In Winston-Salem/Forsyth County v. Phillps, 381 F. Supp. 644 (M.D.N.C. 1974), the U.S. District Court for the Middle District of North Carolina explained that one rationale for prohibiting contracts between public bodies and public employee unions is that these contracts allow public employees to become part of the "political decision-making process" in a way that provides those employees an advantage over all other citizens.
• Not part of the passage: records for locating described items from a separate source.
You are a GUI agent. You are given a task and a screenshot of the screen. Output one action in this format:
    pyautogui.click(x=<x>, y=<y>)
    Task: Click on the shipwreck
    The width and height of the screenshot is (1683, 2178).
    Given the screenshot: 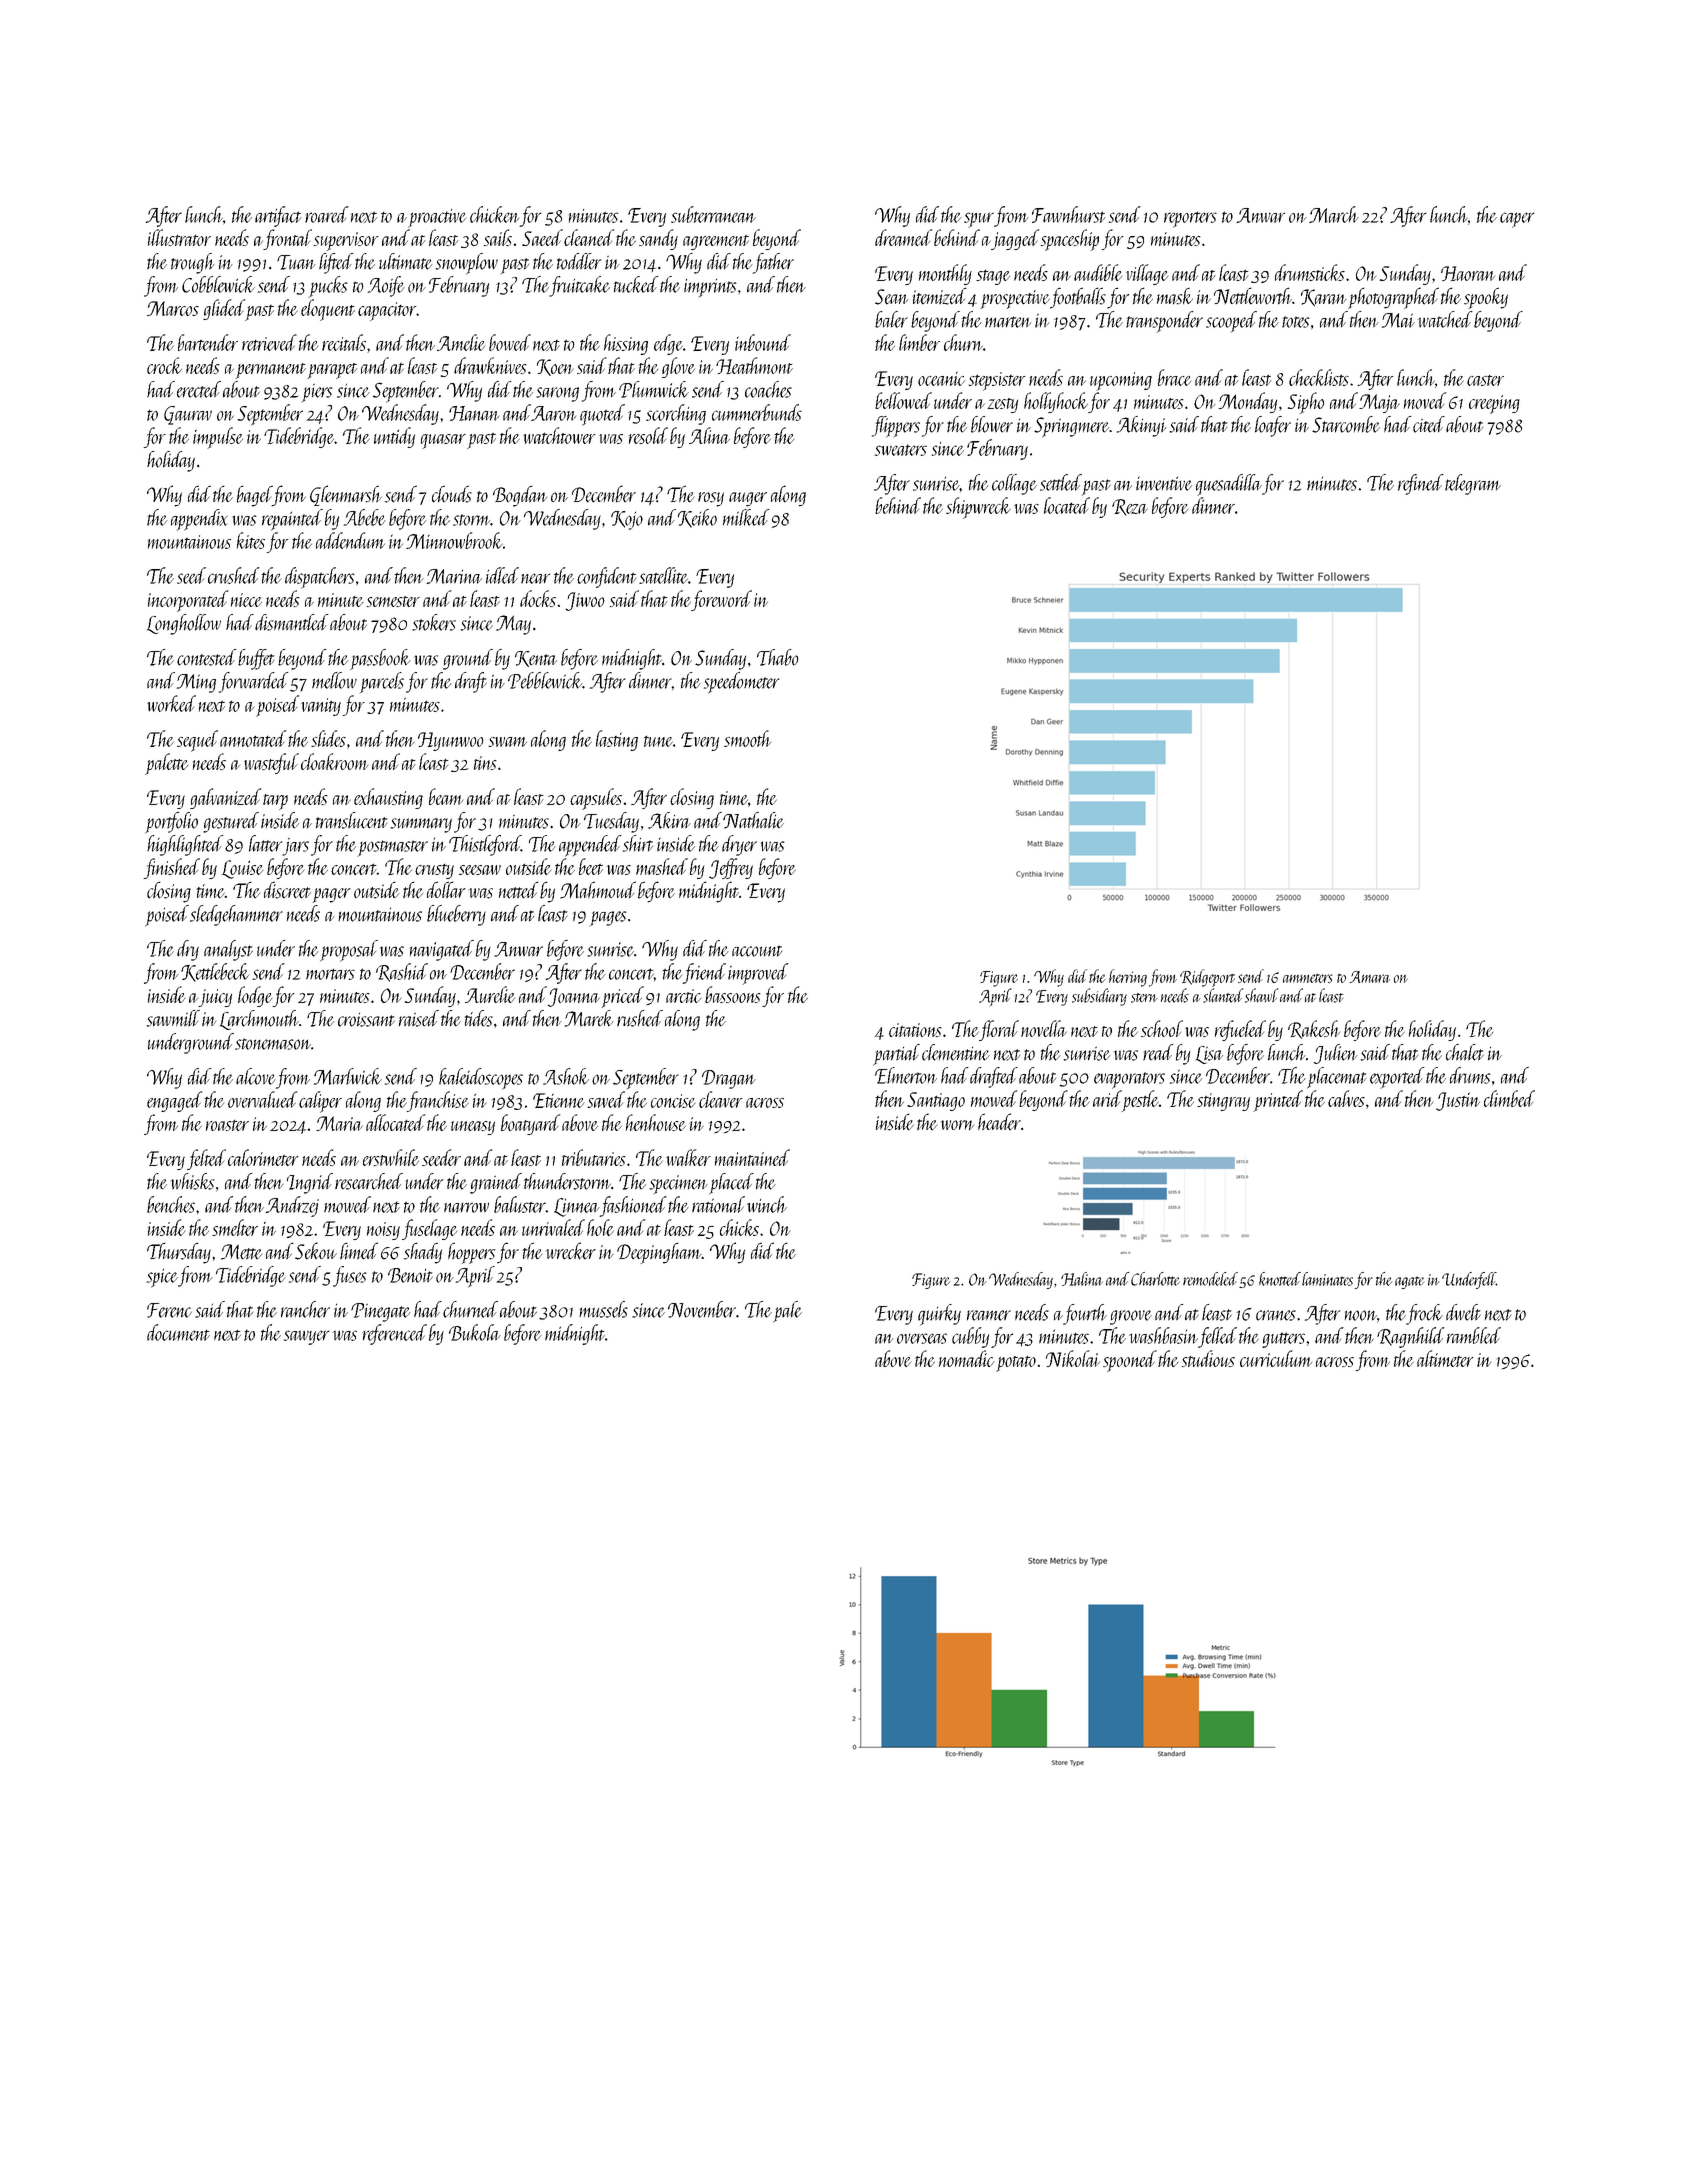 What is the action you would take?
    pyautogui.click(x=978, y=508)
Id. at 647. The General Assembly's public policy determination that it is detrimental to the State's interests to allow the degree of intrusion into public decisions inherent in agreements with public employee collective bargaining units, weighs against adopting a different standard where negotiated agreements with private employee units are involved. Adoption of a different standard could, under the priority of re-employment provisions of Section 5333(b), allow collective bargaining units to achieve indirectly that which the General Assembly has prohibited them from achieving directly.

Citing Atkins, the U.S. District Court for the Eastern District of North Carolina stated that "[p]rison administrators may refuse to contract with any group or union of inmates; moreover, any such contract is void under the laws of North Carolina and of no effect whatsoever." North Carolina Prisoners' Labor Union v. Jones, 409 F. Supp. 937, 945 (E.D.N.C. 1976), rev'd on other grounds, 433 U.S. 119 (1977) (stating that "[c]ollective bargaining for inmates with respect to . . . terms and conditions of incarceration is illegal under N.C.G.S. § 95-98 (1975)." 433 U.S. 122 (n.1). Since inmates are not public employees, see Harker v. State Use Industries, 990 F.2d 131 (4th Cir. 1993), cert. denied, U.S. , 114 S. Ct. 238 (1993); Franks v. Oklahoma State Industries, 7 F.3d 971 (10th Cir. 1993), the court's statement suggests that the scope of the prohibition of G.S. § 95-98 against contracting with labor unions extends beyond contracts with public employee units.

Based on these cases, we have serious concerns regarding the enforceability of a contract between the TTA and ATU. We note, however, that the Department of Labor has anticipated the inability of some states to enter such contracts and provided in its regulations as follows: In instances where states or political subdivisions are subject to legal restrictions on bargaining with employee organizations, the Department of Labor will utilize special procedures to satisfy the Federal statute in a manner which does not contravene state or local law. For example, employee protective terms and conditions, acceptable to both employee and applicant representatives, may be incorporated into a resolution adopted by the involved local government.

29 C.F.R. § 215.3(a)(2). We are aware of no legal prohibition against TTA's adopting a resolution to provide protective arrangements consistent with Section 5333(b).